- Zadanie pisemne 1
Wypisz dokładnie część fragmentu o kanadyjskiej ustawie C-11, zaczynając od słów „Kapłan katolicki w” i kończąc na słowach „czy totalitarna taktyka?”.

Kapłan katolicki w ornatach przed krzyżem w starej świątyni, symbolizujący obronę wiary i krytykę nowoczesnych zagrożeń dla religii i moralności

Kanadyjska ustawa cenzorska C-11: Legislacyjny błąd czy totalitarna taktyka?

Podziel się tym:

Portal LifeSiteNews informuje o rzekomo przypadkowym usunięciu klauzuli ochrony prywatności z kanadyjskiej ustawy C-11 (Online Streaming Act), którą rząd premiera Marka Carneya uchwalił w 2023 roku. Ustawa ta, zapoczątkowana jeszcze przez liberalnego premiera Justin Trudeau, ma na celu cenzurowanie legalnych treści internetowych pod pretekstem promocji „kanadyjskiej twórczości”. Jak wskazuje profesor prawa Michael Geist, przepis gwarantujący poszanowanie prywatności obywateli zniknął z ustawy zaledwie dwa miesiące po jej wejściu w życie – poprzez poprawkę do innego projektu ustawy (Bill C-13). Rząd federalny twierdzi, że to „nieumyślne przeoczenie”, zaś senator Julie Miville-Dechêne domaga się szybkiej korekty „błędu”.

- Zadanie pisemne 2
Ułóż wszystkie wiersze znajdujące się poniżej w listę numerowaną, pomijając puste linie.

(Wiersze ze wskazaniami tekstu i elementów)
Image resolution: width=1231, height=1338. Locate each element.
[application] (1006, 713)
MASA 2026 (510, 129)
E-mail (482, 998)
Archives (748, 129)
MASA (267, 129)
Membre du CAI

- Odpowiedź do zadania 1
Kapłan katolicki w ornatach przed krzyżem w starej świątyni, symbolizujący obronę wiary i krytykę nowoczesnych zagrożeń dla religii i moralności

Kanadyjska ustawa cenzorska C-11: Legislacyjny błąd czy totalitarna taktyka?

- Odpowiedź do zadania 2
1. Image resolution: width=1231, height=1338. Locate each element.
2. [application] (1006, 713)
3. MASA 2026 (510, 129)
4. E-mail (482, 998)
5. Archives (748, 129)
6. MASA (267, 129)
7. Membre du CAI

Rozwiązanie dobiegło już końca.